Malgré les certificats médicaux attestant de l’état de santé très préoccupant d’« Helen » et plusieurs lettres de relance de la part du mandataire, dont la dernière menaçant de signaler la situation à la Conseillère fédérale en charge du DFJP, l’ODM attend près de deux ans avant de convoquer enfin « Helen » à une audition fédérale. Cependant, malgré l’extrême vulnérabilité d’« Helen », la procédure ne s’accélère toujours pas. En effet, ce n’est qu’en juillet 2013, soit un an plus tard, que l’ODM se prononce enfin sur son cas. Dans sa décision, l’Office rejette la demande d’asile d’« Helen » arguant que les conditions de vraisemblance ne sont pas remplies.

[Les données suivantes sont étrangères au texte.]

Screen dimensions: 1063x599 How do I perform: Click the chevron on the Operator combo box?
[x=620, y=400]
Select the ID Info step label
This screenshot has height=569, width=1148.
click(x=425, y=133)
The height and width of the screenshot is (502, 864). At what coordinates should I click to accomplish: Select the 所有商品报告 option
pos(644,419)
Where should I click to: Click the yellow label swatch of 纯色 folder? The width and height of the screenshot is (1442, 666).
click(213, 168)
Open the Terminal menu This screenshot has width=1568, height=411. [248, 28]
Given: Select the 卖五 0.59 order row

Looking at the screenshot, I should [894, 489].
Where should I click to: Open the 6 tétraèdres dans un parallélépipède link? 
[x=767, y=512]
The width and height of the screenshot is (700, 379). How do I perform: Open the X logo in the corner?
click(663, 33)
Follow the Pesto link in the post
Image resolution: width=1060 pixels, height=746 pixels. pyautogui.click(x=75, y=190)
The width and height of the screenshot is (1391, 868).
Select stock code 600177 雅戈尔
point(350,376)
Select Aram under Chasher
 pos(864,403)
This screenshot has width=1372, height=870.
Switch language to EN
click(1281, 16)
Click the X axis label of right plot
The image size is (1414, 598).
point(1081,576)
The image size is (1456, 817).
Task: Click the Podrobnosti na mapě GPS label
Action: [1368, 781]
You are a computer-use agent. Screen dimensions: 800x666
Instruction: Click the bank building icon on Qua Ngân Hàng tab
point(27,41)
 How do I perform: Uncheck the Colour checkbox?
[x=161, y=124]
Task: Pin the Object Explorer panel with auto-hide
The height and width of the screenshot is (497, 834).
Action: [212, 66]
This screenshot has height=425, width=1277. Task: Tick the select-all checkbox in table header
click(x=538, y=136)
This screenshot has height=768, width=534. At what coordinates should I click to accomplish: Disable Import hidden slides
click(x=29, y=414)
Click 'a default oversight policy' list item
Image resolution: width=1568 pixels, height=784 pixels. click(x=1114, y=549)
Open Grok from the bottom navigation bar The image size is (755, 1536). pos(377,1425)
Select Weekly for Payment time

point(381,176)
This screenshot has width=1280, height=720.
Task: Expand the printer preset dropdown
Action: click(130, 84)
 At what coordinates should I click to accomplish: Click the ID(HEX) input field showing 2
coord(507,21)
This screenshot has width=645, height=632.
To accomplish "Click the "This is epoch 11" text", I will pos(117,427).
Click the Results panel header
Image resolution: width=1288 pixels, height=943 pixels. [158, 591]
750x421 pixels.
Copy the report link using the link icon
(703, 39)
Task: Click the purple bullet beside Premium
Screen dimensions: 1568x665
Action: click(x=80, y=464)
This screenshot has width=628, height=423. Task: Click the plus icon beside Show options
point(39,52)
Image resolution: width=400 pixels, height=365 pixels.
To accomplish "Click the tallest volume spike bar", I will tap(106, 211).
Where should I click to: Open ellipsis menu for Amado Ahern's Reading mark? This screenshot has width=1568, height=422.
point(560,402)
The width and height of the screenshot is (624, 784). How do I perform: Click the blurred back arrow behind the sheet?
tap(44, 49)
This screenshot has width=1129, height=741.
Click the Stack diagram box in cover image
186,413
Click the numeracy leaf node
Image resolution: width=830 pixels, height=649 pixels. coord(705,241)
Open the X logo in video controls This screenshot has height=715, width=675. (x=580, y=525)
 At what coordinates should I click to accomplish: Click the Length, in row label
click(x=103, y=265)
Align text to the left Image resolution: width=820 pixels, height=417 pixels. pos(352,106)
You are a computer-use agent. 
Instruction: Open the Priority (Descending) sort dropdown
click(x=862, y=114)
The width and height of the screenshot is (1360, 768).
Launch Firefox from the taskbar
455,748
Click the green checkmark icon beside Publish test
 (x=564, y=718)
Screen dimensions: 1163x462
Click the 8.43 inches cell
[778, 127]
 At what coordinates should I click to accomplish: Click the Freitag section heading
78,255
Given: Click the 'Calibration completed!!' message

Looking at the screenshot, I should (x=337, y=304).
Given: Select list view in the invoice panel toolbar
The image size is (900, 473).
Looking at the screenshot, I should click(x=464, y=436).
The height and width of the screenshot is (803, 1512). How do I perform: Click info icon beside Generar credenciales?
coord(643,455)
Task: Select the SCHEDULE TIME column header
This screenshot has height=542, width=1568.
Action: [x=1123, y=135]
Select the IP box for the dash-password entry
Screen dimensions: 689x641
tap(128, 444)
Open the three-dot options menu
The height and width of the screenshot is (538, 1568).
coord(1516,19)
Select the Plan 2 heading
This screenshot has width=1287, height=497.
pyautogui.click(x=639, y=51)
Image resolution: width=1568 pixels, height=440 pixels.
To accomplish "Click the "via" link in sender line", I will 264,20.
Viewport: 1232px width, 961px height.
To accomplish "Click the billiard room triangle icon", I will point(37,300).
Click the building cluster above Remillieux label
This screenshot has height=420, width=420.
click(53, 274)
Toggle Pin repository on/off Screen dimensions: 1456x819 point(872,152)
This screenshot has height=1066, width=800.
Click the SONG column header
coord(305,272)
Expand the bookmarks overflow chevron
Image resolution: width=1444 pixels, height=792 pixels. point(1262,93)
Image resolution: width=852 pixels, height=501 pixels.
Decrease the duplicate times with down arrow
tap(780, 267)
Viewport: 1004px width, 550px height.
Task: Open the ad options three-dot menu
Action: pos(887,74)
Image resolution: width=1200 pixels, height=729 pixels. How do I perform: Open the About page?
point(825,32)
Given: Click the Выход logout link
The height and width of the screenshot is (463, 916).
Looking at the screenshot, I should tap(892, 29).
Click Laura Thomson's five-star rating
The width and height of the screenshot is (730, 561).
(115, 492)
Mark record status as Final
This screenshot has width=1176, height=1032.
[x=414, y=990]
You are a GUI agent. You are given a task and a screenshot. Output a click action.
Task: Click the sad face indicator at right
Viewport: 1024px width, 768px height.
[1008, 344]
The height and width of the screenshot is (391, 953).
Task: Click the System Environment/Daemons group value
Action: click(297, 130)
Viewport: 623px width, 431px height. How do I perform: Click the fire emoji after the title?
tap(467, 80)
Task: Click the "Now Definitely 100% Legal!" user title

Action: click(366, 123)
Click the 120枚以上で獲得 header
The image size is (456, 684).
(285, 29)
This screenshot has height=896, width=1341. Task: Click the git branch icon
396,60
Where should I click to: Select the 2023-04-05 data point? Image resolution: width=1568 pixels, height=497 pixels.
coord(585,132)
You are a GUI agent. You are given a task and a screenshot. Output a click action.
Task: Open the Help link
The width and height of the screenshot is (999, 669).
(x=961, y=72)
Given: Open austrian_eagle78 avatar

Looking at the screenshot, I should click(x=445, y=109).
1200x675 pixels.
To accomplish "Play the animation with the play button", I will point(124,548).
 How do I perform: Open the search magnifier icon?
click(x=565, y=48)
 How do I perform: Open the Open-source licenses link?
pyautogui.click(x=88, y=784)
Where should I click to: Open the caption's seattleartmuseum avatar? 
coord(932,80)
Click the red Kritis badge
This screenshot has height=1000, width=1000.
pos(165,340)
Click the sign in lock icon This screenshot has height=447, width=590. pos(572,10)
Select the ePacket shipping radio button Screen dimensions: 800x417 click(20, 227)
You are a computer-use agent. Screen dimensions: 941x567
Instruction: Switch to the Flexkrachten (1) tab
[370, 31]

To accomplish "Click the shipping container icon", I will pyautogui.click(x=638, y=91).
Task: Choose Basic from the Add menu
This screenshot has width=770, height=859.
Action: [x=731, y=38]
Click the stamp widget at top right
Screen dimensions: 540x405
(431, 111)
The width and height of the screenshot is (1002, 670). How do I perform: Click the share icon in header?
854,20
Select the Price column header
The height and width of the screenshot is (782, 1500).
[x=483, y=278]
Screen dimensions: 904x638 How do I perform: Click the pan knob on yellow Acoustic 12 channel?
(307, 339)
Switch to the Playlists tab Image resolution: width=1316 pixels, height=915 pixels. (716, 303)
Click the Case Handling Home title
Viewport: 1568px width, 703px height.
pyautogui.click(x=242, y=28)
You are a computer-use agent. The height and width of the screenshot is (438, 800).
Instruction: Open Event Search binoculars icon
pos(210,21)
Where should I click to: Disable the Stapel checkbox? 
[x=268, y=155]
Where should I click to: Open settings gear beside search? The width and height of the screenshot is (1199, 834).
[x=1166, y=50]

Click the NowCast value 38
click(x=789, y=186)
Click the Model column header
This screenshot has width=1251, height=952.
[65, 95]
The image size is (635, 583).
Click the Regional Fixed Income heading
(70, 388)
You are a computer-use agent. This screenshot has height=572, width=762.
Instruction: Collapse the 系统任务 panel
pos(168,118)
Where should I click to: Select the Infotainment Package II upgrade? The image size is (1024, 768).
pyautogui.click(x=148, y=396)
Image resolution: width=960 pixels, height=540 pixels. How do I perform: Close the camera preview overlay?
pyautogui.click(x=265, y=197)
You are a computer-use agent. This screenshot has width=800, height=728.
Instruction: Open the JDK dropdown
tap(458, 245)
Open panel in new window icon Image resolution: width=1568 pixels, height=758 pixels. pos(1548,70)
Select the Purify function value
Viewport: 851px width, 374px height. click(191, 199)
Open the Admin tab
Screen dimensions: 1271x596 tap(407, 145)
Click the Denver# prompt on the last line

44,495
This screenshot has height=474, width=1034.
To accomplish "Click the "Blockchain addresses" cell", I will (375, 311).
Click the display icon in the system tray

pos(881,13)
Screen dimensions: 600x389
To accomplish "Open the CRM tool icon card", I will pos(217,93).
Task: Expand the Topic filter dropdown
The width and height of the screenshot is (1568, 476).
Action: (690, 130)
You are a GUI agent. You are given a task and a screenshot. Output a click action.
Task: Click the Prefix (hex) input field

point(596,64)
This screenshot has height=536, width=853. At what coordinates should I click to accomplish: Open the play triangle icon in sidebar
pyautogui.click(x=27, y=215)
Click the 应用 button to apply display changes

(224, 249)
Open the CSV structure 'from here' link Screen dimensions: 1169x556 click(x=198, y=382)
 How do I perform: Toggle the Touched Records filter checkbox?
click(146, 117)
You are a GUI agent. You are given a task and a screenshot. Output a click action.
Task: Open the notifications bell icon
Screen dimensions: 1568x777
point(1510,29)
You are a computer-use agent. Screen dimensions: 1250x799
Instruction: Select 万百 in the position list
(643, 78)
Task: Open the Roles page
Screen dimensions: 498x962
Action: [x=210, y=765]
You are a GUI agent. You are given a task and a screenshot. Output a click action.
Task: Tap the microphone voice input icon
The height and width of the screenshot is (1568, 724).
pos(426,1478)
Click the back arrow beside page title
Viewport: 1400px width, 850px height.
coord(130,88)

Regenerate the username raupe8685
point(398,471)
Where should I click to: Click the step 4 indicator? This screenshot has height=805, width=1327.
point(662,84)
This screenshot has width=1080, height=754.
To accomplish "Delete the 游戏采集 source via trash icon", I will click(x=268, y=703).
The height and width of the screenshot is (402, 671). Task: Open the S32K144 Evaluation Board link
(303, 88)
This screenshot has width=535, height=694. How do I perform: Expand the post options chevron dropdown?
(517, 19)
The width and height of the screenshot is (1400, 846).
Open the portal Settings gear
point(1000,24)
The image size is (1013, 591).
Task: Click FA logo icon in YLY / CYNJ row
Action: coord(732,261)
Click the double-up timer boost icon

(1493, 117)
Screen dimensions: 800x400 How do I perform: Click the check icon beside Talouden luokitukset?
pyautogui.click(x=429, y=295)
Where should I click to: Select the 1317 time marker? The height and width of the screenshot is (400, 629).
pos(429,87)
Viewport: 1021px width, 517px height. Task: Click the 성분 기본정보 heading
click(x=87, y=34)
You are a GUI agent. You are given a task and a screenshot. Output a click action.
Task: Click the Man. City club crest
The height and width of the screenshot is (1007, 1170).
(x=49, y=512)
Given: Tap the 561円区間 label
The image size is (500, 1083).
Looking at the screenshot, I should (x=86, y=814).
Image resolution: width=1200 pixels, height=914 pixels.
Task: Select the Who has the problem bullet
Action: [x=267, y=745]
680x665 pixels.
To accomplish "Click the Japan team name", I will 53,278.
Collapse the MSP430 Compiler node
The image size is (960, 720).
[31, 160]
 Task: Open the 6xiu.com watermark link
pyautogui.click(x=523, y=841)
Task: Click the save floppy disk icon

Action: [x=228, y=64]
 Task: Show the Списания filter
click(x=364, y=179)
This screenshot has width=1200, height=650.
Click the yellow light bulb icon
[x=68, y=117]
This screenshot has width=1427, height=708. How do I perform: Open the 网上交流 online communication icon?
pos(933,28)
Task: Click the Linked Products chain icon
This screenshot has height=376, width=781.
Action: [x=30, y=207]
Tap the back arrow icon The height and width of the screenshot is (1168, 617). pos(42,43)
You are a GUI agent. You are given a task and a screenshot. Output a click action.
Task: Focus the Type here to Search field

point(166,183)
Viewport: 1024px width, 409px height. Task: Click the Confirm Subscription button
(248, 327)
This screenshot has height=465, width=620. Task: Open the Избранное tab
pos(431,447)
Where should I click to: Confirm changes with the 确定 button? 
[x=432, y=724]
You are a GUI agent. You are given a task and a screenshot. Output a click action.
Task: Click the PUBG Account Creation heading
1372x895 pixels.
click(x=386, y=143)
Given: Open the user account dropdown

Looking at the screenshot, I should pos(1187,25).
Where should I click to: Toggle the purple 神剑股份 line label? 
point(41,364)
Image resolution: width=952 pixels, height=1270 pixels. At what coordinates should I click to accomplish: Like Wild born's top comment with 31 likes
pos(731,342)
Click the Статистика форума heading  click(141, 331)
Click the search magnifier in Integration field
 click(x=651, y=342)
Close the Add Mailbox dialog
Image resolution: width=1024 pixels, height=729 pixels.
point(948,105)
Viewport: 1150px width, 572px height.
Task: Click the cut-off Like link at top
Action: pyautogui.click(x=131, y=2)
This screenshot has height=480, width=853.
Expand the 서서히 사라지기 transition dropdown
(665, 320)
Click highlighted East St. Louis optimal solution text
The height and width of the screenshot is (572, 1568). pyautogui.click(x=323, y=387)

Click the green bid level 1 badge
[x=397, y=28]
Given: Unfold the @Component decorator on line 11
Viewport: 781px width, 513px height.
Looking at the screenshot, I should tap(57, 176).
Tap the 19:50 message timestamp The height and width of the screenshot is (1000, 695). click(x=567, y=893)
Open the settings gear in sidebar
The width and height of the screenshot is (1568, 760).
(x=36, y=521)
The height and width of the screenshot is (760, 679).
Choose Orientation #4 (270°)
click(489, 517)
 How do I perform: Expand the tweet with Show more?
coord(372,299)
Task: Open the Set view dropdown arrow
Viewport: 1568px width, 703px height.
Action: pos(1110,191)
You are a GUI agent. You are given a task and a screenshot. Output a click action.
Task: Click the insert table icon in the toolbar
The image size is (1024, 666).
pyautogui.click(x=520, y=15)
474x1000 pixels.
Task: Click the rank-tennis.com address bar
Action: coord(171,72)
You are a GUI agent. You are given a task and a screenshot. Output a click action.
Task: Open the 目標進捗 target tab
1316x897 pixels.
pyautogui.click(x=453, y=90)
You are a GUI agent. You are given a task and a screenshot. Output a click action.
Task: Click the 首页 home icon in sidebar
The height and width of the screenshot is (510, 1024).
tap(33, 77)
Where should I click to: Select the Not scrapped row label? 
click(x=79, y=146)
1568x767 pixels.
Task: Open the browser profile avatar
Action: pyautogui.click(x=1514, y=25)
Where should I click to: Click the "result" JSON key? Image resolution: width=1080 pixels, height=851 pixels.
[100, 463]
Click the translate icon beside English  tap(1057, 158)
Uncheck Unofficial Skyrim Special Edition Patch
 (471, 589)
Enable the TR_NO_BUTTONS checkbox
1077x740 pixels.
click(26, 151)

Il est reproché à « Helen » de n’avoir pas tenu des propos parfaitement identiques lors des différentes auditions. Le fait que plus de trois ans se sont écoulés depuis le dépôt de sa demande d’asile et les fortes angoisses dont souffre « Helen » quant à l’issue de la procédure ne sont donc pas pris en compte par les autorités fédérales. Cependant, « Helen » ayant quitté illégalement son pays alors qu’elle était en âge d’effectuer son service militaire, et au vu des risques de punition qu’elle encourrait si elle devait être renvoyée, la qualité de réfugiée lui est reconnue et une admission provisoire lui est octroyée.
Signalé par : Centre social protestant – Genève, juillet 2013
Sources : arrêt du TAF du 01.10.10, décision de l’ODM du 23.07.13, lettre de relance 26.09.11, lettre de relance 28.02.12, lettre de relance 22.03.13, lettre de relance 05.06.13, certificats médicaux.